Entries shown Start Marker

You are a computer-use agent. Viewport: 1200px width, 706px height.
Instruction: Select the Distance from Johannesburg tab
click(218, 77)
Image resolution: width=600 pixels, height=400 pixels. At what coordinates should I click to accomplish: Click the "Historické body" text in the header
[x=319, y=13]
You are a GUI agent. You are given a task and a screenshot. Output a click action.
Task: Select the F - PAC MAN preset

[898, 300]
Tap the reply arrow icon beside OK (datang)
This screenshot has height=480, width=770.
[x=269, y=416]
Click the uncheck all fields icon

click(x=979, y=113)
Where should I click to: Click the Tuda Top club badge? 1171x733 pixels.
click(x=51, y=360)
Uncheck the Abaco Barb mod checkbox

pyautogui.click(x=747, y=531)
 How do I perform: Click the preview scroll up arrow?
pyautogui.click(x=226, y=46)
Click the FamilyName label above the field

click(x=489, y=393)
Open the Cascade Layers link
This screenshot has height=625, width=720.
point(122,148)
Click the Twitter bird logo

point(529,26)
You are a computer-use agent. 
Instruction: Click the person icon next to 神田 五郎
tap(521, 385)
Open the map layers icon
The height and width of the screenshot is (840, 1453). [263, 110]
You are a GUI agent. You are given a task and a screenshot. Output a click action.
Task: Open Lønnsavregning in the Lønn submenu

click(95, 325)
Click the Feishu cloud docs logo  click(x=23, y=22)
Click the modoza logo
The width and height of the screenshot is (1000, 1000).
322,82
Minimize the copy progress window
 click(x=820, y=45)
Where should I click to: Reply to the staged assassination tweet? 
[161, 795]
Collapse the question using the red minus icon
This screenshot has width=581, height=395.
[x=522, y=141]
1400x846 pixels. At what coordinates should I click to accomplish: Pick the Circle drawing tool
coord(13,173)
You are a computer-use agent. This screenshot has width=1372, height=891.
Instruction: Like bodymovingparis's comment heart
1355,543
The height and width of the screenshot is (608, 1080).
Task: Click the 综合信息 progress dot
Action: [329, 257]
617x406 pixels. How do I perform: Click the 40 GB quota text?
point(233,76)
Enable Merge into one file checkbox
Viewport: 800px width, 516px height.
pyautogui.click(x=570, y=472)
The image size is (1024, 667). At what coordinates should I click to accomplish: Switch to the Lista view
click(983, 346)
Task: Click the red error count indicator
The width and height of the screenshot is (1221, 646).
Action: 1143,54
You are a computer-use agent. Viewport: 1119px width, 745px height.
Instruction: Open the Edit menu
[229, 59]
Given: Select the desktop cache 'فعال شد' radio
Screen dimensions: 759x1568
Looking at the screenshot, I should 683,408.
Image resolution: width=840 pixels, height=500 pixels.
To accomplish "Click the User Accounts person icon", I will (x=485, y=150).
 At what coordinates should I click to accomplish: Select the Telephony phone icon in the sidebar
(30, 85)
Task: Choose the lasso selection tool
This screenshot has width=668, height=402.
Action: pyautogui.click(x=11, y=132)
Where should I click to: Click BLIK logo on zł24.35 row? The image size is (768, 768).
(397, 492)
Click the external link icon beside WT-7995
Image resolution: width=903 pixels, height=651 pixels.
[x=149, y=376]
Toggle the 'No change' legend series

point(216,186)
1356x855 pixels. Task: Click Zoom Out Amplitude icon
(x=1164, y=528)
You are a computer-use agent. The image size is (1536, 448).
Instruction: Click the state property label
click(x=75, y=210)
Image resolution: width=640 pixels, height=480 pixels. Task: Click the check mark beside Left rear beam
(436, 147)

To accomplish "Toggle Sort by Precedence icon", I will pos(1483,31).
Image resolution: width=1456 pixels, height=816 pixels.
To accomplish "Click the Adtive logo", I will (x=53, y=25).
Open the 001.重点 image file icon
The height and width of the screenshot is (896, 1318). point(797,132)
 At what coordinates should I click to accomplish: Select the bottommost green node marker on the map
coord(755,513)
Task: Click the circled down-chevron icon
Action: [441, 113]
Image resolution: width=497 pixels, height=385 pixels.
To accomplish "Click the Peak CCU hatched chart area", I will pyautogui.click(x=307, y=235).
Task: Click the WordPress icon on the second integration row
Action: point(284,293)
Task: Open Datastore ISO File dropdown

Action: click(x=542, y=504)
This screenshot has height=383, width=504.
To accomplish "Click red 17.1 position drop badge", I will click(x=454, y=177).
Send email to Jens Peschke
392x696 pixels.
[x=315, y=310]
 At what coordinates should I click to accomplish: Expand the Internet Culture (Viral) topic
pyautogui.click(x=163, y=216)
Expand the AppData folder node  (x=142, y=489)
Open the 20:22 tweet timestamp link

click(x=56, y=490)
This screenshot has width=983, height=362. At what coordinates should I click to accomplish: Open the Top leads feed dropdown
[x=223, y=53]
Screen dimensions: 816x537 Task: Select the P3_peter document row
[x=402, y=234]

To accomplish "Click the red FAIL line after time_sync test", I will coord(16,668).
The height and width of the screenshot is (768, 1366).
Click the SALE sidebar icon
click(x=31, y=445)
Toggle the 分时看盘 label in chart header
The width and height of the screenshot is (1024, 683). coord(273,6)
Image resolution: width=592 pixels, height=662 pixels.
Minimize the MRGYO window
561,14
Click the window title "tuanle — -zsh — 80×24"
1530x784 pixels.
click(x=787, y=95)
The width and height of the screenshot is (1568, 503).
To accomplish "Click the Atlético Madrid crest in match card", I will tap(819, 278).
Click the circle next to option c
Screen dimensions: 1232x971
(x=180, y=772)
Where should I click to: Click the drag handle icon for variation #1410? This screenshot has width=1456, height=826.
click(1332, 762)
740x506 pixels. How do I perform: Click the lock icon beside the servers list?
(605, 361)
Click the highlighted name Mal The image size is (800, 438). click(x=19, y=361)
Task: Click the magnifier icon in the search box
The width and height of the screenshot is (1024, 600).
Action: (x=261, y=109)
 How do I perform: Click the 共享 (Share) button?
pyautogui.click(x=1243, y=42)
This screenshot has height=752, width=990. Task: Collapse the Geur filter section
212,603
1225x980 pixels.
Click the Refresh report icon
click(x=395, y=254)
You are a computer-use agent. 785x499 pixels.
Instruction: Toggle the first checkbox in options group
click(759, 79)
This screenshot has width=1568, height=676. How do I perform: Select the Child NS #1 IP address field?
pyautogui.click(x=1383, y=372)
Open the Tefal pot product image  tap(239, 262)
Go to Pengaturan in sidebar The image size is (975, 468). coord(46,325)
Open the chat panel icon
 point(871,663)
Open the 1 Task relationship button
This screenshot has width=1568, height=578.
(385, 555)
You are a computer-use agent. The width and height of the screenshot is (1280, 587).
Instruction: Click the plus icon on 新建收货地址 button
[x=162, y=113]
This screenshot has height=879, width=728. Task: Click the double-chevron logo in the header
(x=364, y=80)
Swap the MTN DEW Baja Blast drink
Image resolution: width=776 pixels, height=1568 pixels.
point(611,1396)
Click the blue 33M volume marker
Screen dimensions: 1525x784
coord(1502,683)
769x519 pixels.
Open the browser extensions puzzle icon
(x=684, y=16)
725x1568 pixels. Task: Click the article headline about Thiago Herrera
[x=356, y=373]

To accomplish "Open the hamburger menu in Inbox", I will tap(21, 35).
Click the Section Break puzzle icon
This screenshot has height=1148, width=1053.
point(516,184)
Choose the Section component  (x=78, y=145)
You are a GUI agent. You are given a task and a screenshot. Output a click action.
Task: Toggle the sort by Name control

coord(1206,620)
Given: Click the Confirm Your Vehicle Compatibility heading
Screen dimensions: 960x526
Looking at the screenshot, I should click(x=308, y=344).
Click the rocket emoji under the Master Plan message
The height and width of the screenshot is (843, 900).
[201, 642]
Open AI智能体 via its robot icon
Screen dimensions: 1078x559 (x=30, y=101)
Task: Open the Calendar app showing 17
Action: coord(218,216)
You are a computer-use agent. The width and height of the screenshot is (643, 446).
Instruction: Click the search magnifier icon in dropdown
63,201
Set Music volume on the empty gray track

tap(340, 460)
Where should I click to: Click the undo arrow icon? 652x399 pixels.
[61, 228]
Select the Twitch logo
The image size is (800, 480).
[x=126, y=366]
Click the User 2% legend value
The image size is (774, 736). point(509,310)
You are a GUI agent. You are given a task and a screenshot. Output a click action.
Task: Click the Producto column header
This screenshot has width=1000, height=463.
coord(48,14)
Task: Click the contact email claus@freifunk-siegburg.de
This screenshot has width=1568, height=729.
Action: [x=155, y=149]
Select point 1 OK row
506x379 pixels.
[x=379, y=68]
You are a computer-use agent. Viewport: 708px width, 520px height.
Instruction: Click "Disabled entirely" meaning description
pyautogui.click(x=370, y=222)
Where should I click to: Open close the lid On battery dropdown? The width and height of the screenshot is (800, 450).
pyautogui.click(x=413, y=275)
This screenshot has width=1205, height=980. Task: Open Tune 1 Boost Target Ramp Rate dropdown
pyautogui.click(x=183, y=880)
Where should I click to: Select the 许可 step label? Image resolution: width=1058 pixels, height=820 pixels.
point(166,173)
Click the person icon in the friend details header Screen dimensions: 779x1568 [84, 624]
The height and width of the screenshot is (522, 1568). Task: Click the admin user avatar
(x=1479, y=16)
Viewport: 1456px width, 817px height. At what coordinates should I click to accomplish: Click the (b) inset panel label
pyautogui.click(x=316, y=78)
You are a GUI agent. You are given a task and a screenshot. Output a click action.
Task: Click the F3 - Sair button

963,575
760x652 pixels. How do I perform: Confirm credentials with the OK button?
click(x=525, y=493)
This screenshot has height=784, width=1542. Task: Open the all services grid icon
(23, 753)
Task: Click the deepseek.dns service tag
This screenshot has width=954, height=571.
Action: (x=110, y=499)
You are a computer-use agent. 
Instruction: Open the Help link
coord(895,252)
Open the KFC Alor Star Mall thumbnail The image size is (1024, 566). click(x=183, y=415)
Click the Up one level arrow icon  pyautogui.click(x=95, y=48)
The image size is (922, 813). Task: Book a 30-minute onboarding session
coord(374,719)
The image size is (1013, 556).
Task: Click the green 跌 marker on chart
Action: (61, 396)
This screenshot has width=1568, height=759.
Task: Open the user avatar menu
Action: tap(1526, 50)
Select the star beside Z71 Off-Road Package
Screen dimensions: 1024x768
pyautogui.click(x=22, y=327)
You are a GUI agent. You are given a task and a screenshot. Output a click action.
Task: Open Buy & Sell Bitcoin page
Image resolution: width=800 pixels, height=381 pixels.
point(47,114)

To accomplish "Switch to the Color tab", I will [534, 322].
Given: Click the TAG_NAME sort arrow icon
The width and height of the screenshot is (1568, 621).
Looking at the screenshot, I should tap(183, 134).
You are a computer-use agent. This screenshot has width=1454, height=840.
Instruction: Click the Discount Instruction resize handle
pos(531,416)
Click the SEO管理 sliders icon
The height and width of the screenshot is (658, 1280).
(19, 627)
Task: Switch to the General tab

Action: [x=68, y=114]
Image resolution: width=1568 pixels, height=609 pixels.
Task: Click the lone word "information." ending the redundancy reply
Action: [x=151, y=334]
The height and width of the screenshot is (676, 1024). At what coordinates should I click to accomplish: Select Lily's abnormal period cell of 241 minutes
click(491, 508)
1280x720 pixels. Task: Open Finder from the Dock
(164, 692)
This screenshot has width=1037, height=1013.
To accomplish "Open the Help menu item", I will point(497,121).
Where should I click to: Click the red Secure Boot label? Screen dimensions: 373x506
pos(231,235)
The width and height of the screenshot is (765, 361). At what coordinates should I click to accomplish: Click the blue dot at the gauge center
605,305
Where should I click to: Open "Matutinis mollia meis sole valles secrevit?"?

Entries shown End Marker

Where a line of the data above includes the string "computer", pull it out.

You are a computer-use agent. Viewport: 1200px width, 706px height.
You are a computer-use agent. 
You are a computer-use agent. This screenshot has width=1372, height=891.
You are a computer-use agent. Viewport: 1119px width, 745px height.
You are a computer-use agent. The image size is (1536, 448).
You are a computer-use agent. 785x499 pixels.
You are a computer-use agent. The width and height of the screenshot is (1280, 587).
You are a computer-use agent. The width and height of the screenshot is (643, 446).
You are a computer-use agent. Viewport: 708px width, 520px height.
You are a computer-use agent. 
You are a computer-use agent. This screenshot has width=1454, height=840.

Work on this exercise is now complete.